** Opening INFORMATION PROVIDED block **

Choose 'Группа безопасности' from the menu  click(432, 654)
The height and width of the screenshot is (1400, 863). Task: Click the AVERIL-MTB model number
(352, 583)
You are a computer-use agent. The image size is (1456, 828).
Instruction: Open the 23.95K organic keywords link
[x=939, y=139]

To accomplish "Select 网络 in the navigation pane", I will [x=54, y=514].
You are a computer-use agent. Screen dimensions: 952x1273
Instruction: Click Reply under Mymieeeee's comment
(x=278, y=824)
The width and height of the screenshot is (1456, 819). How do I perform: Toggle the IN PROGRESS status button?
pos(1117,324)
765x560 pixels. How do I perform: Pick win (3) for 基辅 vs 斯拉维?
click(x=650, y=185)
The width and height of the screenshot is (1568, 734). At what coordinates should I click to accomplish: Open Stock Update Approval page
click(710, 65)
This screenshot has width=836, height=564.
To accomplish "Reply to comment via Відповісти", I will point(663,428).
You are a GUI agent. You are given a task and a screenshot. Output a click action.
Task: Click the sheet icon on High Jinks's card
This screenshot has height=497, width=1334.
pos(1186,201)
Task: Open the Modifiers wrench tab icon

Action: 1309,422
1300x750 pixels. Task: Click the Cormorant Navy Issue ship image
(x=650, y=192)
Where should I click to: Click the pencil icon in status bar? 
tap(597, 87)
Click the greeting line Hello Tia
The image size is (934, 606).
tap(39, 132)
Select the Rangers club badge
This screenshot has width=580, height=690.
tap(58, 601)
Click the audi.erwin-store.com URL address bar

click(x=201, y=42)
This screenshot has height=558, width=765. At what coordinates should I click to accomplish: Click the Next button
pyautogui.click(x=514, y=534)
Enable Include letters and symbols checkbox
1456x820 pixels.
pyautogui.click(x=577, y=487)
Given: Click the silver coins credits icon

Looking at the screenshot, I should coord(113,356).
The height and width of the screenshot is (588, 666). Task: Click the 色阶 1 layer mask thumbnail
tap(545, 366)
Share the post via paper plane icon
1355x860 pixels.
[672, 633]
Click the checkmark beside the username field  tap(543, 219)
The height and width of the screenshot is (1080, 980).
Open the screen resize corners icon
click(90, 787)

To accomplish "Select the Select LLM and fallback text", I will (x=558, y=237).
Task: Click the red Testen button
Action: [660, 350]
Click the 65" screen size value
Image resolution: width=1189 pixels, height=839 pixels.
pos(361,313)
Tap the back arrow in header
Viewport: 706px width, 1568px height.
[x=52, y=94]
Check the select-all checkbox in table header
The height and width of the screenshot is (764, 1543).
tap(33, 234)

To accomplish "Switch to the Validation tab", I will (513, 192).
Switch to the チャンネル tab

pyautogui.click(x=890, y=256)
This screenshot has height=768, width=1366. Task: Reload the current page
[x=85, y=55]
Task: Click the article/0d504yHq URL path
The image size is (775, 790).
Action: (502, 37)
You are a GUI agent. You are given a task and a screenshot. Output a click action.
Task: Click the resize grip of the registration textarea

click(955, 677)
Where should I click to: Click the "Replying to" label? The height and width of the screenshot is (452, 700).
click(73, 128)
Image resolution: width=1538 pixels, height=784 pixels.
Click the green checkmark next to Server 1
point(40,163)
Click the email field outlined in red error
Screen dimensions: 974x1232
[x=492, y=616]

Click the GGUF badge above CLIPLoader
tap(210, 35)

** Closing INFORMATION PROVIDED block **

TASK PROMPT –
Take the records and restate them word for word.

ANSWER SPACE –
Choose 'Группа безопасности' from the menu  click(432, 654)
The height and width of the screenshot is (1400, 863). Task: Click the AVERIL-MTB model number
(352, 583)
You are a computer-use agent. The image size is (1456, 828).
Instruction: Open the 23.95K organic keywords link
[x=939, y=139]

To accomplish "Select 网络 in the navigation pane", I will [x=54, y=514].
You are a computer-use agent. Screen dimensions: 952x1273
Instruction: Click Reply under Mymieeeee's comment
(x=278, y=824)
The width and height of the screenshot is (1456, 819). How do I perform: Toggle the IN PROGRESS status button?
pos(1117,324)
765x560 pixels. How do I perform: Pick win (3) for 基辅 vs 斯拉维?
click(x=650, y=185)
The width and height of the screenshot is (1568, 734). At what coordinates should I click to accomplish: Open Stock Update Approval page
click(710, 65)
This screenshot has width=836, height=564.
To accomplish "Reply to comment via Відповісти", I will point(663,428).
You are a GUI agent. You are given a task and a screenshot. Output a click action.
Task: Click the sheet icon on High Jinks's card
This screenshot has height=497, width=1334.
pos(1186,201)
Task: Open the Modifiers wrench tab icon

Action: 1309,422
1300x750 pixels. Task: Click the Cormorant Navy Issue ship image
(x=650, y=192)
Where should I click to: Click the pencil icon in status bar? 
tap(597, 87)
Click the greeting line Hello Tia
The image size is (934, 606).
tap(39, 132)
Select the Rangers club badge
This screenshot has width=580, height=690.
tap(58, 601)
Click the audi.erwin-store.com URL address bar

click(x=201, y=42)
This screenshot has height=558, width=765. At what coordinates should I click to accomplish: Click the Next button
pyautogui.click(x=514, y=534)
Enable Include letters and symbols checkbox
1456x820 pixels.
pyautogui.click(x=577, y=487)
Given: Click the silver coins credits icon

Looking at the screenshot, I should coord(113,356).
The height and width of the screenshot is (588, 666). Task: Click the 色阶 1 layer mask thumbnail
tap(545, 366)
Share the post via paper plane icon
1355x860 pixels.
[672, 633]
Click the checkmark beside the username field  tap(543, 219)
The height and width of the screenshot is (1080, 980).
Open the screen resize corners icon
click(90, 787)

To accomplish "Select the Select LLM and fallback text", I will (x=558, y=237).
Task: Click the red Testen button
Action: [660, 350]
Click the 65" screen size value
Image resolution: width=1189 pixels, height=839 pixels.
pos(361,313)
Tap the back arrow in header
Viewport: 706px width, 1568px height.
[x=52, y=94]
Check the select-all checkbox in table header
The height and width of the screenshot is (764, 1543).
tap(33, 234)

To accomplish "Switch to the Validation tab", I will (513, 192).
Switch to the チャンネル tab

pyautogui.click(x=890, y=256)
This screenshot has height=768, width=1366. Task: Reload the current page
[x=85, y=55]
Task: Click the article/0d504yHq URL path
The image size is (775, 790).
Action: (502, 37)
You are a GUI agent. You are given a task and a screenshot. Output a click action.
Task: Click the resize grip of the registration textarea

click(955, 677)
Where should I click to: Click the "Replying to" label? The height and width of the screenshot is (452, 700).
click(73, 128)
Image resolution: width=1538 pixels, height=784 pixels.
Click the green checkmark next to Server 1
point(40,163)
Click the email field outlined in red error
Screen dimensions: 974x1232
[x=492, y=616]

Click the GGUF badge above CLIPLoader
tap(210, 35)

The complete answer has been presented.